On one hand, not much has changed. The NFL still realizes Nevada takes in less than 2 percent of all Super Bowl bets, still understands professional sports leagues and the gaming industry are on the same side in wanting games to have integrity, and yet still looks down its nose at Las Vegas while continuing to give its implied endorsement to fantasy sports, which I'm fairly certain you can wager on.
If not, there's a guy in California who has paid off his house and enjoyed some lavish vacations on my dime the past 20 years.
On the other hand, even the mighty NFL and those networks that show its games have felt the pinch of an unforgiving economic slide.
It is why the league modified advertisement policies for the TV commercials you will see Feb. 7, when the Indianapolis Colts and New Orleans Saints contest Super Bowl XLIV in Miami, why the NFL lifted its ban on Las Vegas and other cities with legalized gambling running spots during the playoffs.
It just didn't lift very high. Think several inches instead of feet.
The new rules still don't allow Las Vegas ads to feature specific hotels or casinos or any other gambling reference or image. They still reek of the league's arrogant approach to the issue, despite the fact professional football's massive popularity base leads directly to billions of dollars in betting.
You can purchase a 30-second ad for $2.5 million to $2.8 million but not show the MGM Grand or Caesars Palace.
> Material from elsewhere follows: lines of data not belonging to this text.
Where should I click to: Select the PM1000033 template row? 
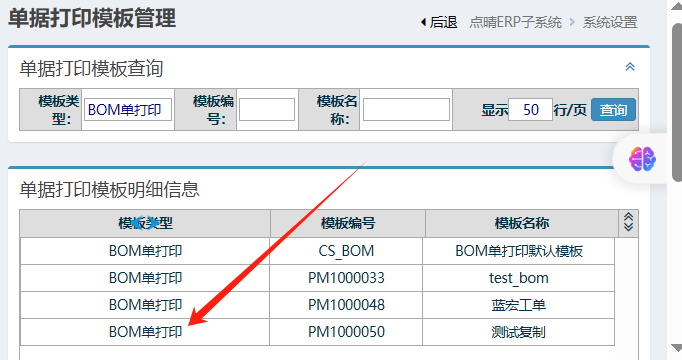tap(317, 278)
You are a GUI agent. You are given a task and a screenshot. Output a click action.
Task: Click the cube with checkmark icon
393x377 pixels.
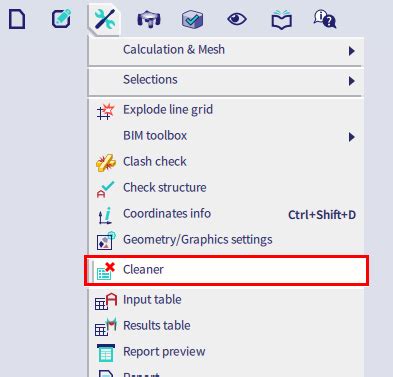(192, 19)
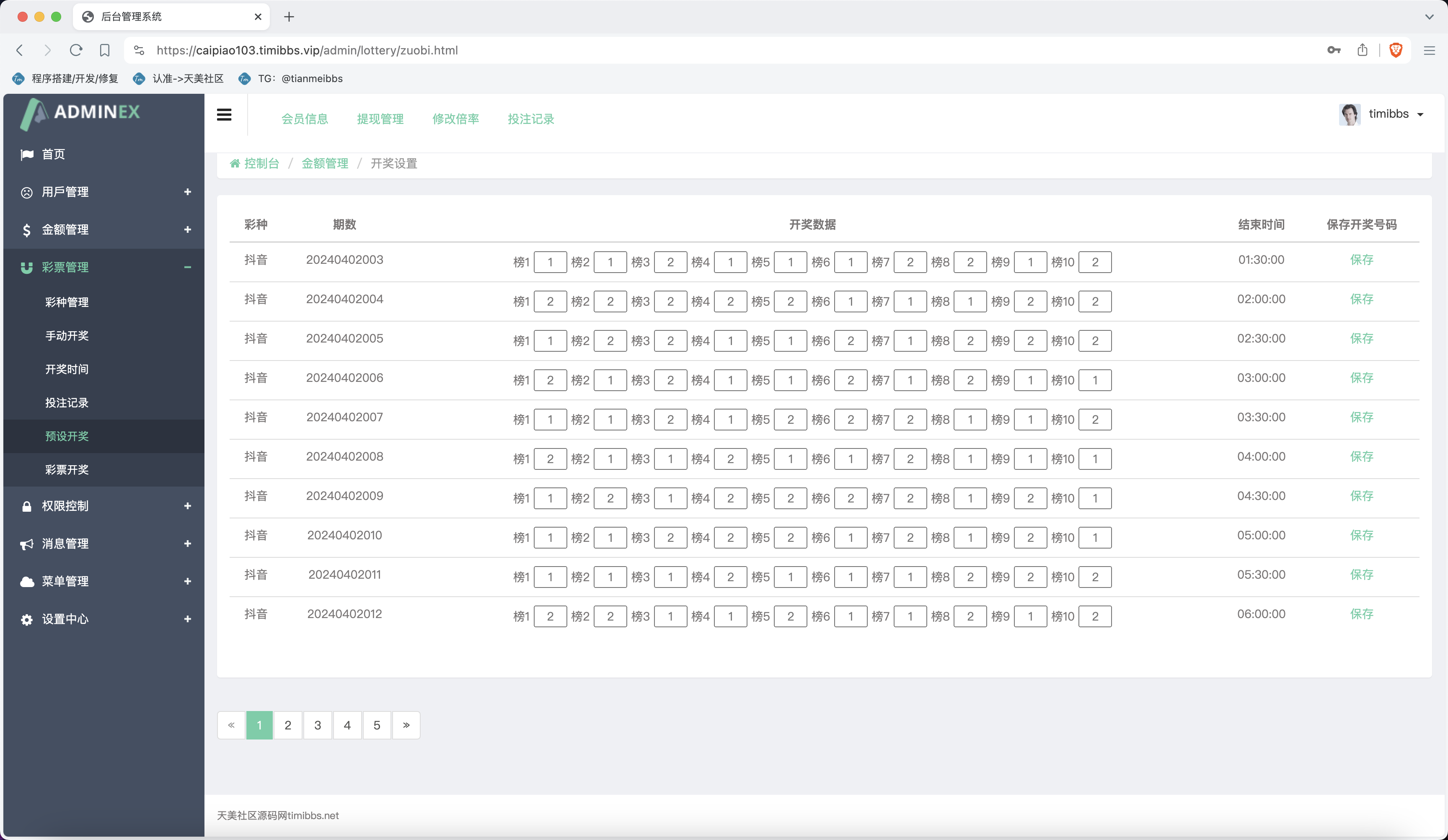Open the timibbs account dropdown
The width and height of the screenshot is (1448, 840).
coord(1396,114)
You can buy time during the biggest and most-watched sporting event of the year but not portray the most important component of the city that you are trying to draw viewers to.
The modifications, by the way, are offered only for 2010 at this point.
What a deal.
The timing wasn't right for the Las Vegas Convention and Visitors Authority to advertise during this year's game, it being the middle of the organization's fiscal year and many strategic and budgetary decisions having been made for those who spend $85 million annually to sell Las Vegas.
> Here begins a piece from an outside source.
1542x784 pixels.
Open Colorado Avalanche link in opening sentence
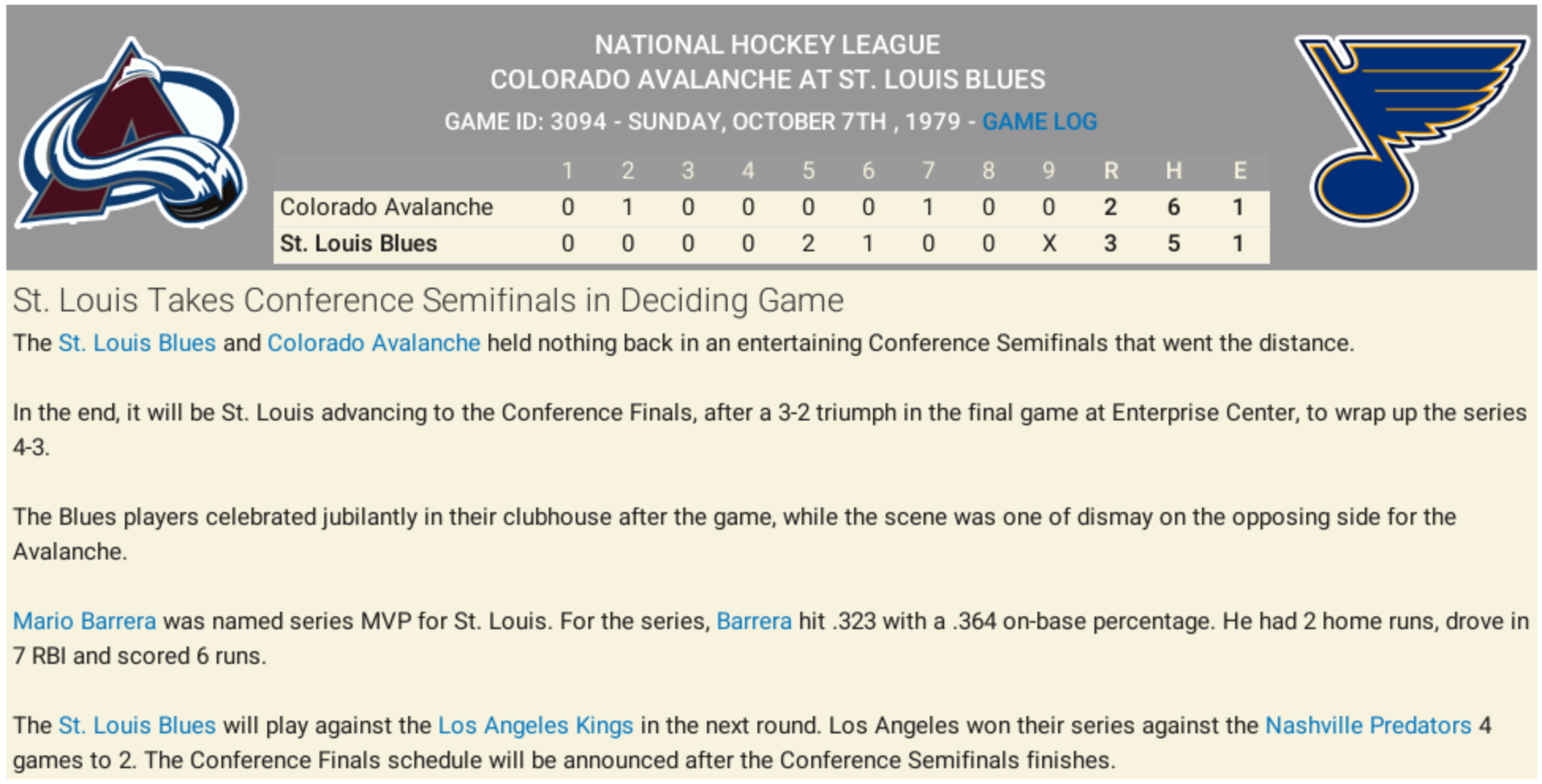pos(373,343)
Its approach to the game of Roman numerals remains simple -- continue to annually promote Las Vegas as the best Super Bowl destination for those without a ticket to the game.
"The (modified advertisement policies) had no impact whatsoever on us," said Rossi Ralenkotter, president and chief executive of LVCVA. "If you look at our branding campaign now, there really isn't gaming images. We're going to spend $1.2 million (in advertising) the two-week period leading up to the Super Bowl that will help position us to reach our target audience and drive visitation in this major recession period.
"There wasn't a lot of advanced notice about the (NFL's change in policy), but we will analyze it more when beginning to put together budgets for 2011."
Super Bowl ads are changing. Pepsi will pass for the first time in 23 years. FedEx and GM went away last year. But as of late last week, all but four of 62 commercial spots for the game had been sold. It's still an event that can bring companies huge exposure.
Yet not allowing an ad from LVCVA or perhaps VEGAS.com to include images of gaming if those companies chose such a marketing strategy continues to define the phoniness of an NFL that realizes it wouldn't be a shred of itself without sports gambling.
It's not even about whether Las Vegas companies want to show that part of the city. Maybe they don't feel a need to sell the product. They know the business best.
What it is: Another example of a power trip by the country's most powerful sports league. You can't dictate how fair the monster is with these decisions, but you can certainly continue to point out its hypocritical side.